**PROVIDED TEXT**
■ ■ ■ ■
Young Americans have grown increasingly cynical about politics, institutions, and political leaders. The sources of that cynicism are no mystery.

A person steps on a ripped Make America Great Again sign in Boston on November 7, 2020. (Pat Greenhouse / the Boston Globe via Getty Images)

For a certain niche of America’s pundit class, Joe Biden’s lack of popularity remains something of a mystery. Is it the economy? Inflation? Gaza? Biden’s catastrophic approval ratings make the question difficult to ignore, but few seem able to settle on an answer. As Ross Douthat fairly observed in March, “There isn’t a chattering-class consensus or common shorthand for why his presidency is such a political flop.”
■ ■ ■ ■
**Item coordinate data**
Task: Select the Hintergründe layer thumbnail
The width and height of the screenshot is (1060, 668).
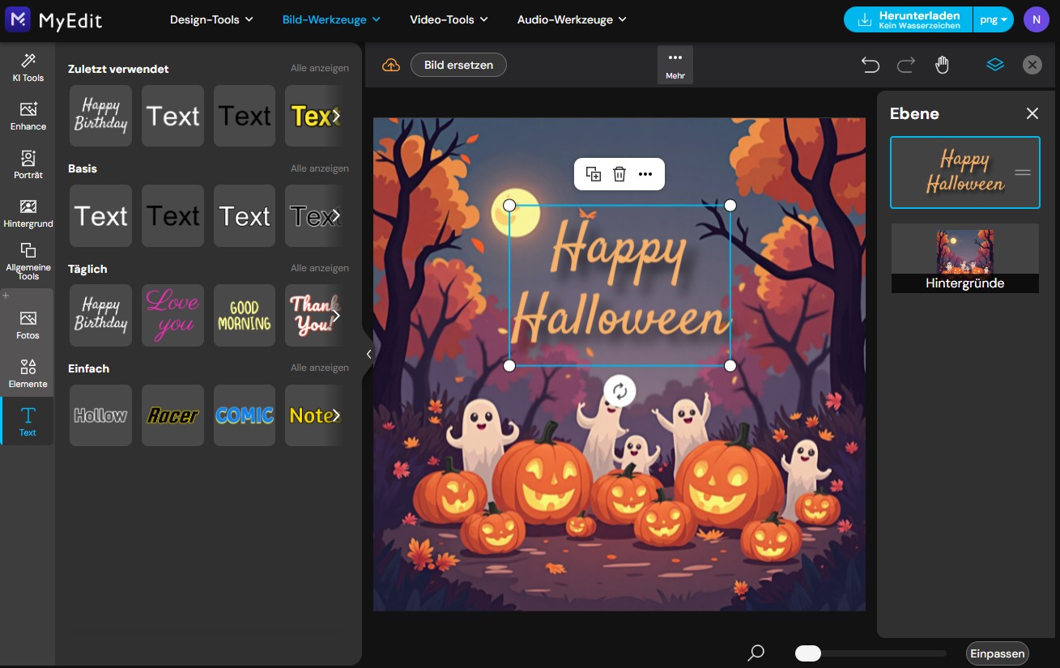Action: [964, 257]
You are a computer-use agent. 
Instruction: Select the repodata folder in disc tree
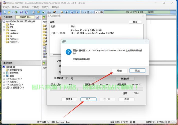(14, 42)
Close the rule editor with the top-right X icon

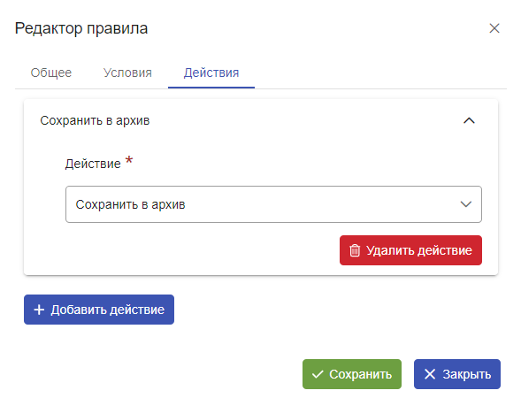click(x=494, y=28)
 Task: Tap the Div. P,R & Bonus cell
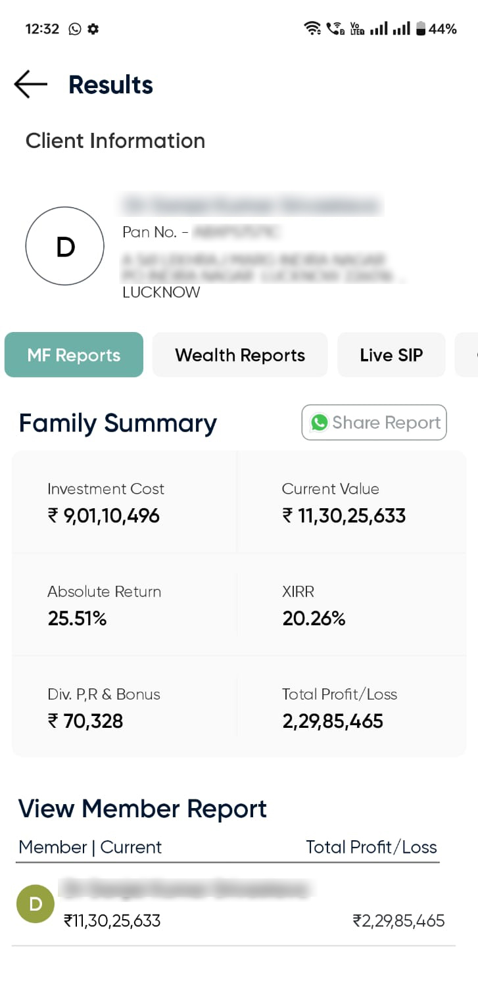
■ ■ ■ ■
**CHALLENGE A**
From the article on young Americans' political cynicism, reproduce the stretch from "Young Americans have" through "via Getty Images)" word for word.
**CHALLENGE B**
According to the article on young Americans' political cynicism, what three things have young Americans grown increasingly cynical about?
**CHALLENGE C**
Condense the paragraph of the article on young Americans' political cynicism that begins "For a certain niche of America's pundit class" into a shorter version that keeps its main facts.

**TASK RESULT A**
Young Americans have grown increasingly cynical about politics, institutions, and political leaders. The sources of that cynicism are no mystery.

A person steps on a ripped Make America Great Again sign in Boston on November 7, 2020. (Pat Greenhouse / the Boston Globe via Getty Images)

**TASK RESULT B**
- politics
- institutions
- political leaders

**TASK RESULT C**
Some pundits still find Joe Biden's unpopularity puzzling. They ask whether the economy, inflation, or Gaza is to blame, and his catastrophic approval ratings keep the question pressing, but few settle on an answer. In March, Ross Douthat noted that there is no chattering-class consensus or common shorthand for why Biden's presidency is a political flop.